──────── Source material ────────
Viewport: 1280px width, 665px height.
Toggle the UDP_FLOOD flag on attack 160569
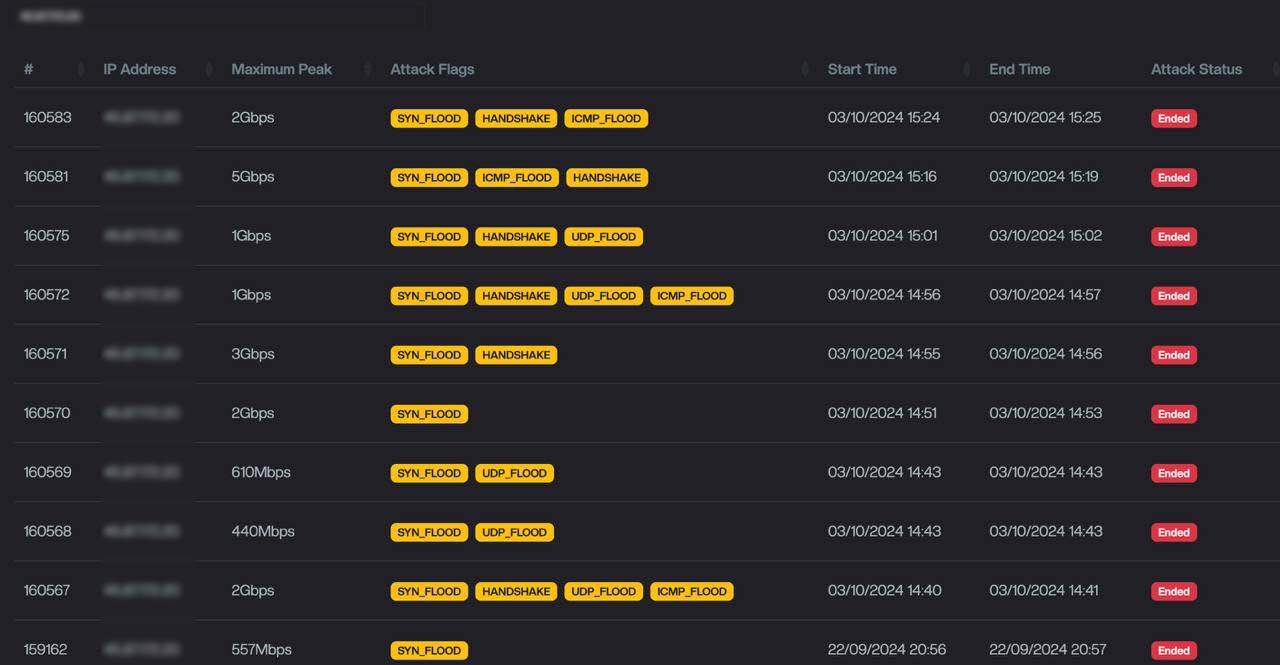tap(515, 473)
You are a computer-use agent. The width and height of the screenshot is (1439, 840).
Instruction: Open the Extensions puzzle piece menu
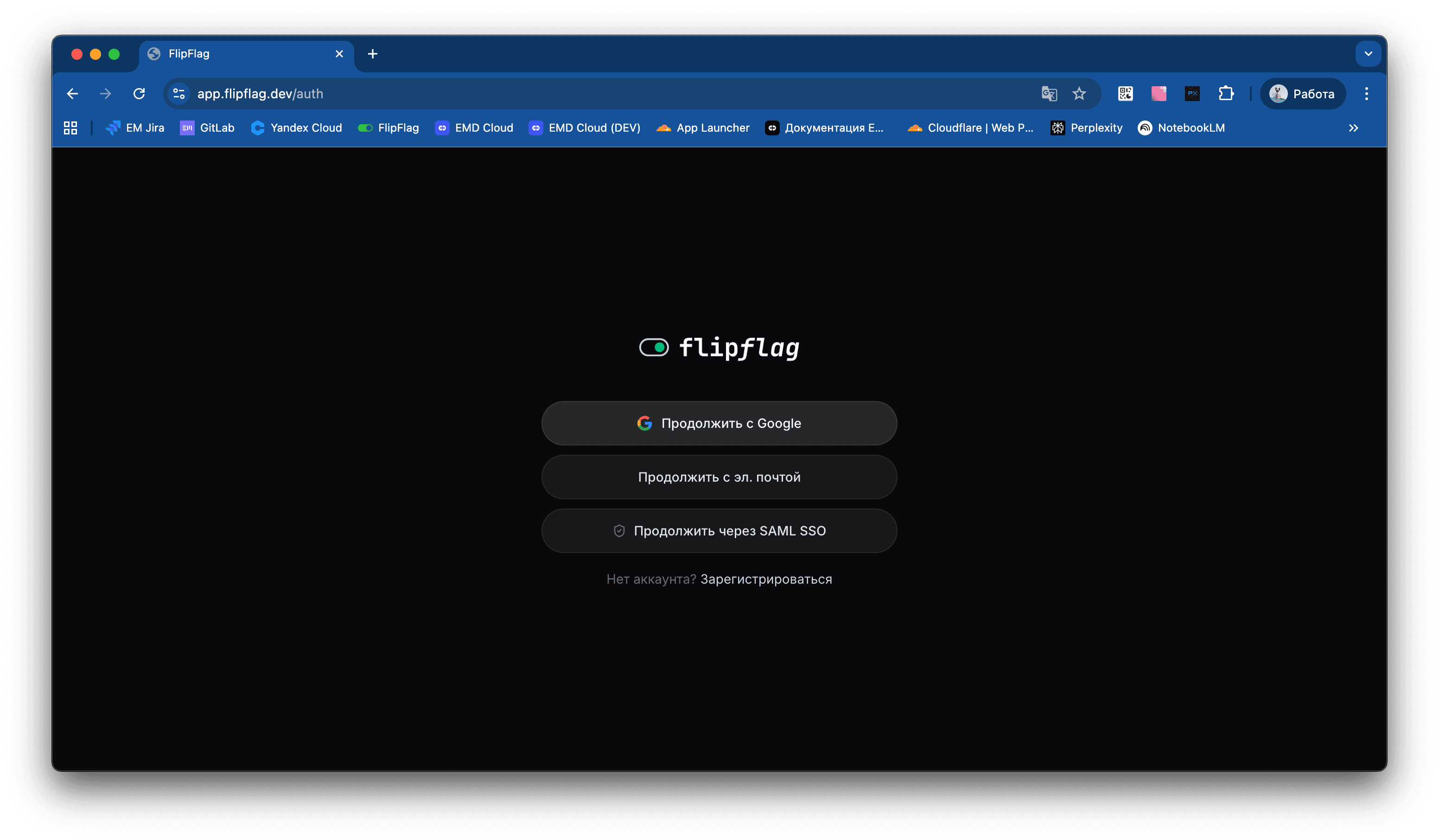pyautogui.click(x=1226, y=94)
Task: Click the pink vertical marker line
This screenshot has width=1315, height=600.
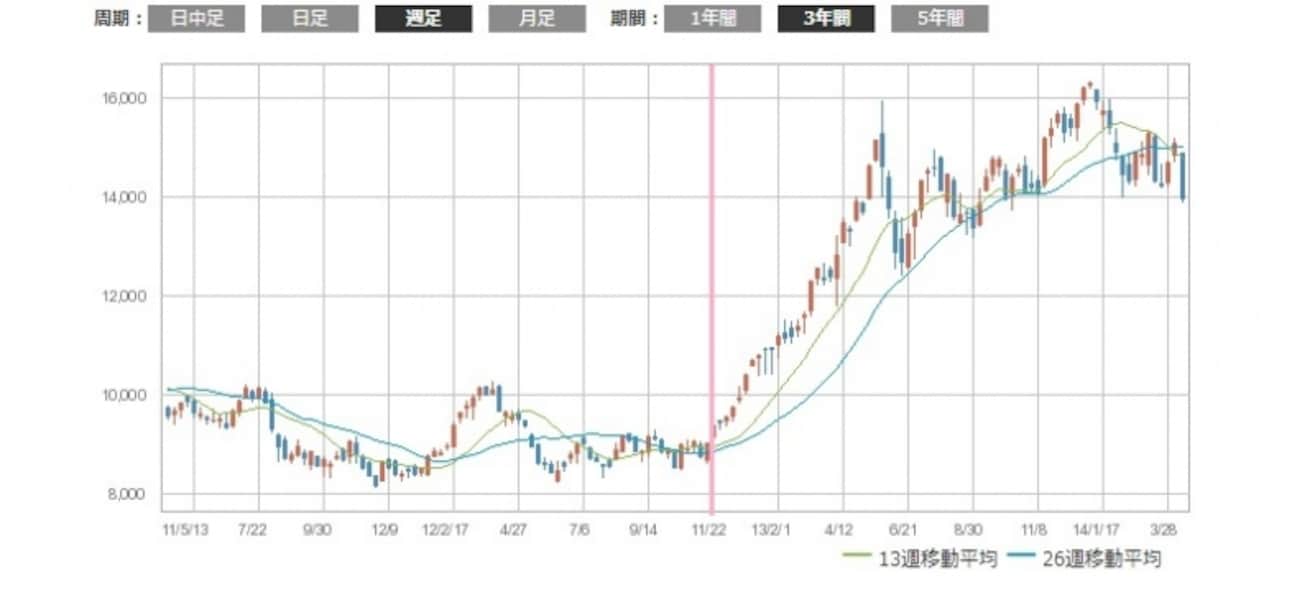Action: pos(712,300)
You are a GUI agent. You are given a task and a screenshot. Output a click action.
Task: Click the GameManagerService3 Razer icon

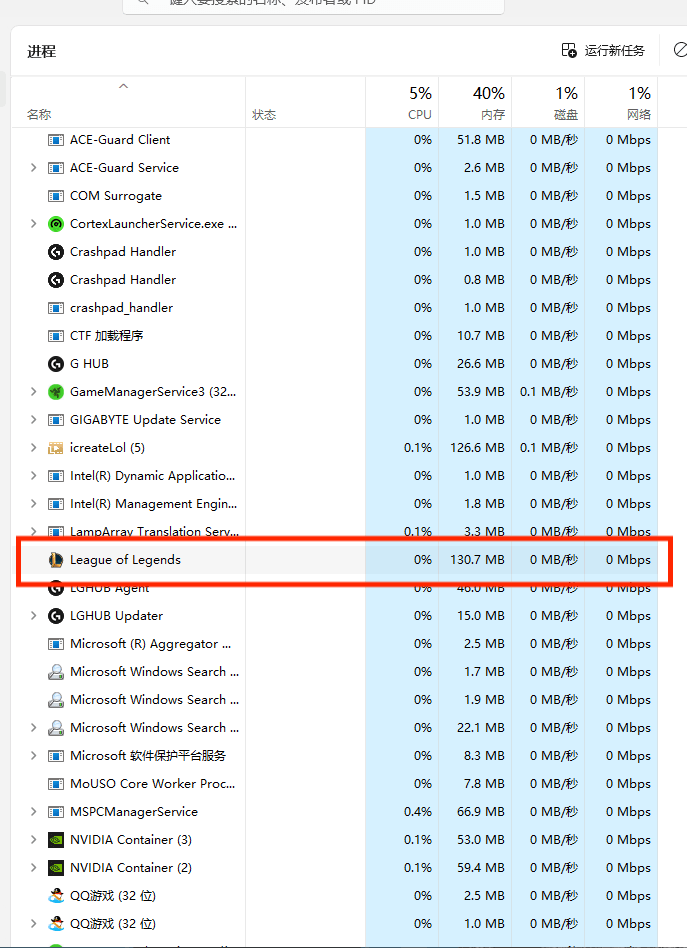[x=56, y=392]
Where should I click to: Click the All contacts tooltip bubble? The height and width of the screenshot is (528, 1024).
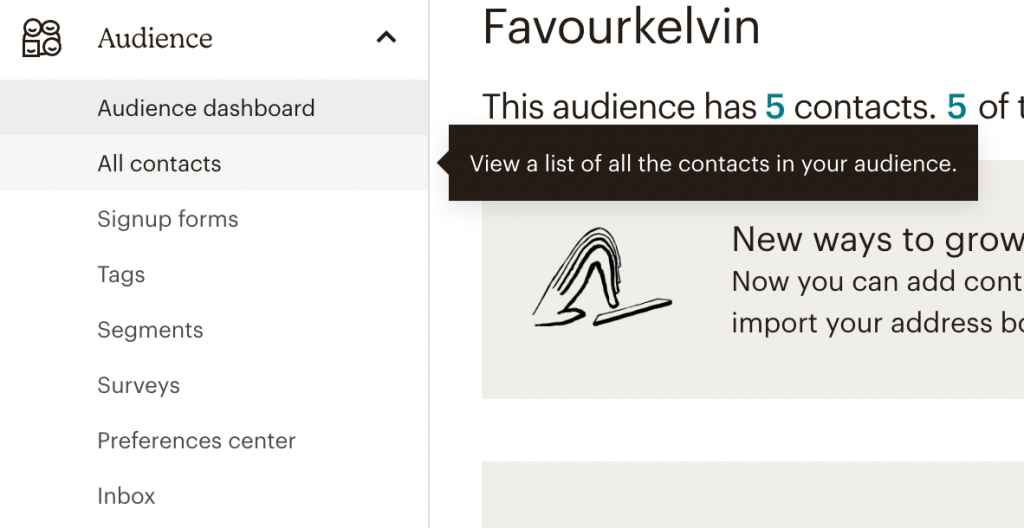click(x=712, y=163)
────────
• Task directions:
Please output, exactly as they appear, the lines of the items from the line containing "Where should I" through the end of the items, leaving out the pictures.

• Solution to this task:
Where should I click to: Click the All contacts tooltip bubble? The height and width of the screenshot is (528, 1024).
click(x=712, y=163)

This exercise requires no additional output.